When Matt Sakaguchi, a mid-level manager at Google, sat down for a team bonding session with his team a couple of years ago, the last thing he expected to do was admit that he was battling a terminal illness. As his team reeled from the shock of this discovery, other team members began to open up about their illnesses, deepest fears and personal life problems.

If you’re like most people, reading this is making you feel uncomfortable. Why? Because we’re conditioned to believe that sharing such intimate details with our colleagues is absolutely off-limits. We are trained to guard our true feelings, thoughts and beliefs if it could negatively impact our standing in the work group.

But it turns out that Matt was onto something. At the conclusion of their recent research trying to find out what constituted the “perfect team”, creating psychological safety turned out to be one of the five most important factors to building a highly successful team.

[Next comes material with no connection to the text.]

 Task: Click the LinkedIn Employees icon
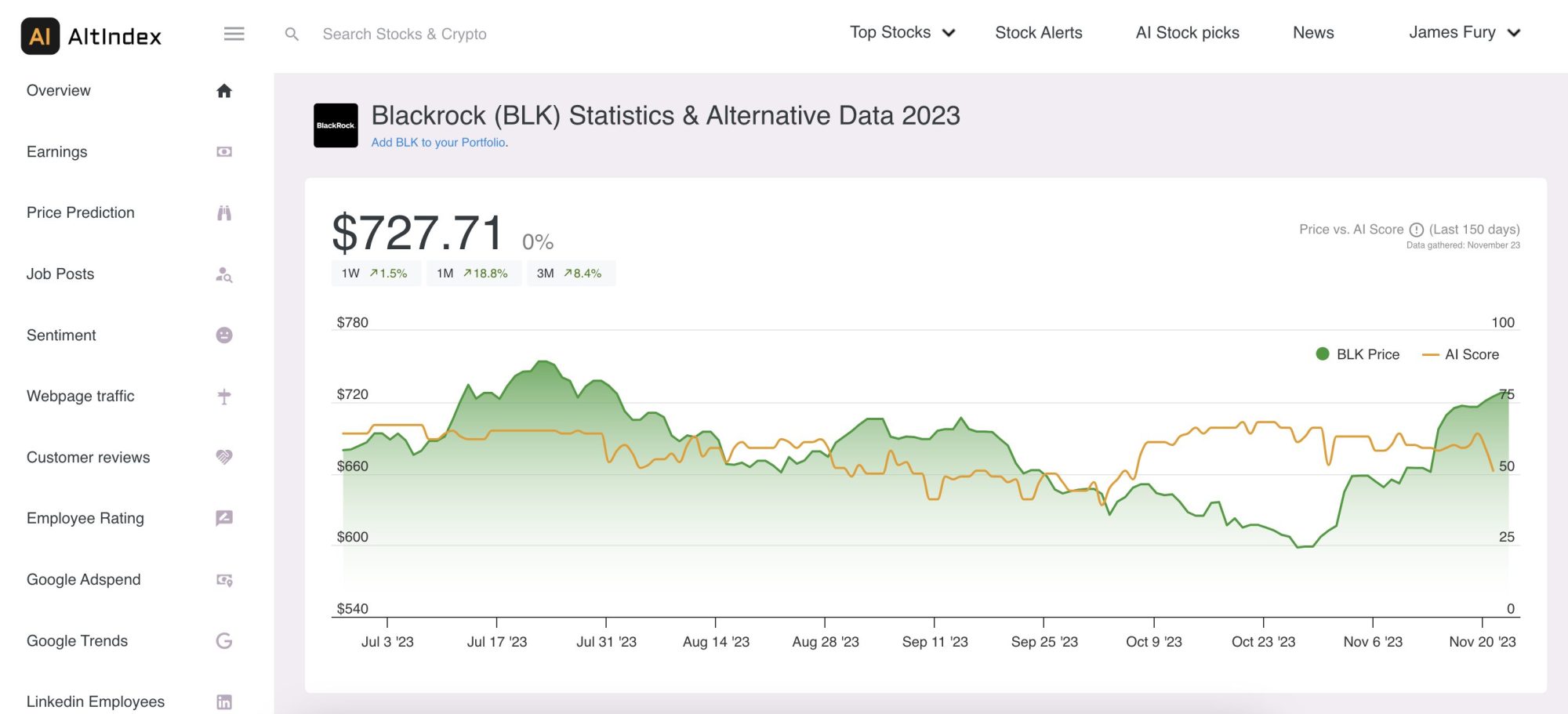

Harvard Professor, Amy Edmondson, describes psychological safety as the “software” (the team culture) that makes the “hardware” (the team members) work effectively. It is a state of collective being whereby having honest conversations about individual team member’s thoughts, feelings and circumstances is not only ok, it is actively encouraged. Building a culture of safety around having honest conversations creates effective teams because co-workers are no longer afraid to point out areas where their colleagues need to improve. It creates an environment where acknowledging ignorance about a certain topic and admitting fallibility is perfectly acceptable.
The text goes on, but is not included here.